Manicheca Colas pense que c’est le bien-être de la femme qui droit être primé. « Peu importe notre approche du sujet, notre principale préoccupation, c’est leur bien-être. Que ce soit en luttant pour avoir des lois qui les protègent contre les risques du métier ou en accompagnant celles qui veulent quitter le métier non seulement psychologiquement, mais aussi en leur trouvant de nouveaux emplois parce que le chômage est l’une des causes principales de ce phénomène.
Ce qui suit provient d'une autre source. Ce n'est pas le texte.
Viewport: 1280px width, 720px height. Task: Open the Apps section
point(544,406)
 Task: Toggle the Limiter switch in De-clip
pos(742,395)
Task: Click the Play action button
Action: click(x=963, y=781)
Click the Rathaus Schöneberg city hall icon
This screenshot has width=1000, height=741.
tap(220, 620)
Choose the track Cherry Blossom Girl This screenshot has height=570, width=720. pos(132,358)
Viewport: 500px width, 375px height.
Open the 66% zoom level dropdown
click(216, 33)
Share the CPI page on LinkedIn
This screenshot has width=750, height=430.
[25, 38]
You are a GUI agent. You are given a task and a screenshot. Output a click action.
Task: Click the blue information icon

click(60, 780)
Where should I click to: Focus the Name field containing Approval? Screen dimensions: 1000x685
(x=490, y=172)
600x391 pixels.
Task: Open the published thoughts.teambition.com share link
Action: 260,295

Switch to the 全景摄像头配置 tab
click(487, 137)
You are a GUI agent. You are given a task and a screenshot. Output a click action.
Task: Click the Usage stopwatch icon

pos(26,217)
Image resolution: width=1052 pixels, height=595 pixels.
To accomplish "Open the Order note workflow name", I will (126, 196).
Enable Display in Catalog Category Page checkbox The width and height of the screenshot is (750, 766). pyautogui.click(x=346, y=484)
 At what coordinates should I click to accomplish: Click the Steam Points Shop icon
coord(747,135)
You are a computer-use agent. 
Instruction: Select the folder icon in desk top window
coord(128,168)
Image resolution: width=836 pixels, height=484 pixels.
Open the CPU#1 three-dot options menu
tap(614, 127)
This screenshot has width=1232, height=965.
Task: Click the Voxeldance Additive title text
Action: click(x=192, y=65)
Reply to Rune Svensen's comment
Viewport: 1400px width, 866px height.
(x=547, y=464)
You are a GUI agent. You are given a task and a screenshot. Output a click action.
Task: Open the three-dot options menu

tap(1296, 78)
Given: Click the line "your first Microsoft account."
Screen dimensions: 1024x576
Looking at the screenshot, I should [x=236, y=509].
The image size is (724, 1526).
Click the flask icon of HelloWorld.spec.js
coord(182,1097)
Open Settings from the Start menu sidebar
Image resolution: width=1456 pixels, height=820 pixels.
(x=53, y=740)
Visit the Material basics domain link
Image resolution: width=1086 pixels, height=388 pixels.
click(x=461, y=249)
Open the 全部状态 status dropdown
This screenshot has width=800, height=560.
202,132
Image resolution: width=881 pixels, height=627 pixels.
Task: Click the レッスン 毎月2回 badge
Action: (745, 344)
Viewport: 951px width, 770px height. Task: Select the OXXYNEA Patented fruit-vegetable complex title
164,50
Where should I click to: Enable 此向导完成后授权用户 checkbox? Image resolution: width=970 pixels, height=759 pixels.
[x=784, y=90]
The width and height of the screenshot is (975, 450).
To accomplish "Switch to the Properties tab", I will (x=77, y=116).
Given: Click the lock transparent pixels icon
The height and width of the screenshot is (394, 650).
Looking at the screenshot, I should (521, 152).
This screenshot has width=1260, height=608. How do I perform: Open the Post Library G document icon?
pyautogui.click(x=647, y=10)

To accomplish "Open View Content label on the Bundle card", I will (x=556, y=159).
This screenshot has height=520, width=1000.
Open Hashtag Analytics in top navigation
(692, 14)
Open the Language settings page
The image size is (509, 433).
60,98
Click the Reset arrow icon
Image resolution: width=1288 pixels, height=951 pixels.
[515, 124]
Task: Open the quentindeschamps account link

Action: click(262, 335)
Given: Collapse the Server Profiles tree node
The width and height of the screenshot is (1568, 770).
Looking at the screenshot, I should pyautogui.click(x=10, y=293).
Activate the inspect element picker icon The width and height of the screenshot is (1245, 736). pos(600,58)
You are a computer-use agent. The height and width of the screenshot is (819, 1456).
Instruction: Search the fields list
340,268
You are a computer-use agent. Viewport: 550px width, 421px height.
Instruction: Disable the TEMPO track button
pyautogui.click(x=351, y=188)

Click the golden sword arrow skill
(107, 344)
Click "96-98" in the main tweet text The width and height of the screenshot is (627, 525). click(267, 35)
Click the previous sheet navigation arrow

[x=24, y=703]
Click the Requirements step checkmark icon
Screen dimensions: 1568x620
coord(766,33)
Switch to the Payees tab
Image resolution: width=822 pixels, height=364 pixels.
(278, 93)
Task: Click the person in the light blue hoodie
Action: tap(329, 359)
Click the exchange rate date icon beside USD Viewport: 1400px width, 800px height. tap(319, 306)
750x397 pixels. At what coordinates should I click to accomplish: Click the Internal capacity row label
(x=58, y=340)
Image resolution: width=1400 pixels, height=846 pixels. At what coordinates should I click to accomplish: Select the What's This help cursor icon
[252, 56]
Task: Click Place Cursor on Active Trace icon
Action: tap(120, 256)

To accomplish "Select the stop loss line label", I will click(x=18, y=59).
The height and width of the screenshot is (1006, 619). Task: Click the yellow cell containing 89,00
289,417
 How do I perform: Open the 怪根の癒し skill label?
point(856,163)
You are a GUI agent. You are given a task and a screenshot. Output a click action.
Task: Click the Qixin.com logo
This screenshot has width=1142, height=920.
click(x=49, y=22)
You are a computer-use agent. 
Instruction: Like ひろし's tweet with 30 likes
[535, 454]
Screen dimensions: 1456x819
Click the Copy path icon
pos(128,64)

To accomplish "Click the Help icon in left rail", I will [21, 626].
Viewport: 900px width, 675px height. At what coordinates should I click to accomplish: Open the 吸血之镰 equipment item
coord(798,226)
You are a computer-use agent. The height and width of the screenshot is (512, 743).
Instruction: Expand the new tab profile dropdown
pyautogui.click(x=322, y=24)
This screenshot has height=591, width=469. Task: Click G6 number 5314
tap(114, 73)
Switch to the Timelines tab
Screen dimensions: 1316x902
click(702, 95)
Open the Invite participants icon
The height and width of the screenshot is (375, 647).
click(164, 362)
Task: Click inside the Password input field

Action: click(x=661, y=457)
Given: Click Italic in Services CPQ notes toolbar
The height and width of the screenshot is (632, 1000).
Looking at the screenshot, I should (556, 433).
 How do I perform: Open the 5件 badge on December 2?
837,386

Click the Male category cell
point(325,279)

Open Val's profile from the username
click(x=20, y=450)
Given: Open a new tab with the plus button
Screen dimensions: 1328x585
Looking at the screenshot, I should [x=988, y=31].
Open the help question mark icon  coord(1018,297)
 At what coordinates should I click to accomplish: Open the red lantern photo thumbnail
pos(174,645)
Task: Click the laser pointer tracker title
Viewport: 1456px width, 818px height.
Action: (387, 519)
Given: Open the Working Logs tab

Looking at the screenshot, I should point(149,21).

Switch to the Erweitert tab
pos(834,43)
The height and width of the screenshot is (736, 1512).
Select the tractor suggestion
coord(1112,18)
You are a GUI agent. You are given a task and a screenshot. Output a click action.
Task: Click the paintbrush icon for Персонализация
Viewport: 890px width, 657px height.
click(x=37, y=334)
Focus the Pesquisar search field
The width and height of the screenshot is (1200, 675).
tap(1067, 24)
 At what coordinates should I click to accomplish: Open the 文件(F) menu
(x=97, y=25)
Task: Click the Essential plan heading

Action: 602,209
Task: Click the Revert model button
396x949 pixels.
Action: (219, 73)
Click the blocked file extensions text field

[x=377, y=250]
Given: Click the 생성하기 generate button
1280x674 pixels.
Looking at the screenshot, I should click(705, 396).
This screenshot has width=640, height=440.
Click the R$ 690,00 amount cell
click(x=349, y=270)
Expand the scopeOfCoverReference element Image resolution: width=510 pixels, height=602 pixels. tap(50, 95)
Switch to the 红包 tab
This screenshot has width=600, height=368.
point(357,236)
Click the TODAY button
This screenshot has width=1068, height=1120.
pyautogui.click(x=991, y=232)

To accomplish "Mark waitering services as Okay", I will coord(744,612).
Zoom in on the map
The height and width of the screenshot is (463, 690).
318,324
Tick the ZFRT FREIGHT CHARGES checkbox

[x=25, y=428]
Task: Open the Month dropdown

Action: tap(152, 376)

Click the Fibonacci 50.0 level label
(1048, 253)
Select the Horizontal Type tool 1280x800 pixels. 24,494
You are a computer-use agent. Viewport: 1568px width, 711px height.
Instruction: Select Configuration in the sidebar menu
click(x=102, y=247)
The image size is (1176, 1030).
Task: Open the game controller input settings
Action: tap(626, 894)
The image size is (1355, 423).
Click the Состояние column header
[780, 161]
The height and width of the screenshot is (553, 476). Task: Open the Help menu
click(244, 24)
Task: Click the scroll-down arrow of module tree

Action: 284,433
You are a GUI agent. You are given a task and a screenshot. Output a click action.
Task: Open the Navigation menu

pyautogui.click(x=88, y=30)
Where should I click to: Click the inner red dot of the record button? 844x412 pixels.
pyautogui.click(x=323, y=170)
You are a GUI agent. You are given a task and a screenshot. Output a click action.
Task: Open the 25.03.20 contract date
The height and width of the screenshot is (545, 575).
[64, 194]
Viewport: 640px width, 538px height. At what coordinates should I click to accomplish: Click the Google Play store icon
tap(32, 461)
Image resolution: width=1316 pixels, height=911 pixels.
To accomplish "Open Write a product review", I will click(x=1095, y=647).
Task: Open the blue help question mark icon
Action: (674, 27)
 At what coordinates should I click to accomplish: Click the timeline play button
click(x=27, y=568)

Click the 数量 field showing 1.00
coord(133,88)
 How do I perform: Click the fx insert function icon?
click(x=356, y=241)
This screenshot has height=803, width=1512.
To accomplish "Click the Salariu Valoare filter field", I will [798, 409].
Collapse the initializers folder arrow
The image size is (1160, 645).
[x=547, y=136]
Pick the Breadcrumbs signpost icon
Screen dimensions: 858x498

Tant qu’on y est, l’état devrait penser à prendre ses responsabilités. Il faut une réelle sensibilisation autour de ce sujet », conclut-elle.

En Haïti, les femmes qui vivent dans une extrême précarité se tournent souvent vers la prostitution pour gagner leur vie. D’ailleurs, l’ONUSIDA estime le nombre de personnes prostituées en Haïti à 70 000. Quoiqu’illégale dans le pays, l’Etat haïtien, selon toute vraisemblance, n’a pas encore touché le sujet en profondeur ; en effet, dans les rues, sur les trottoirs, dans les bars et lupanars, les prostituées abondent. l’Etat semble n’être même pas au courant de cette pratique. Les prostituées, vulnérables à cause de leur situation économique, vendent leurs corps pour vivre. Elles sont les prototypes de la femme délaissée et abandonnée. Des féministes qui se disent être des défenseures des droits de la femme, abordent tous les sujets, sauf celui-ci. Selon Loudwich Joxvencely Parfait, les organisations féministes devraient ajouter le cas des travailleuses du sexe dans leur longue liste, car dit-elle, le travail qu’elles mènent n’est pas facile. « Je pense que tout ce qui traite des droits de la femme, des abus et discriminations de toutes sortes que les femmes subissent dans notre société aujourd’hui, est prioritaire pour les organisations féministes. C’est en quelque sorte ce en quoi consiste leur mission ».

Marckenley Élie

Marckenley Elie est un passionné de la lecture. Rédacteur en chef de Sun Variété, il pense qu'on peut lutter contre la désinformation qui est toxique et meurtrière.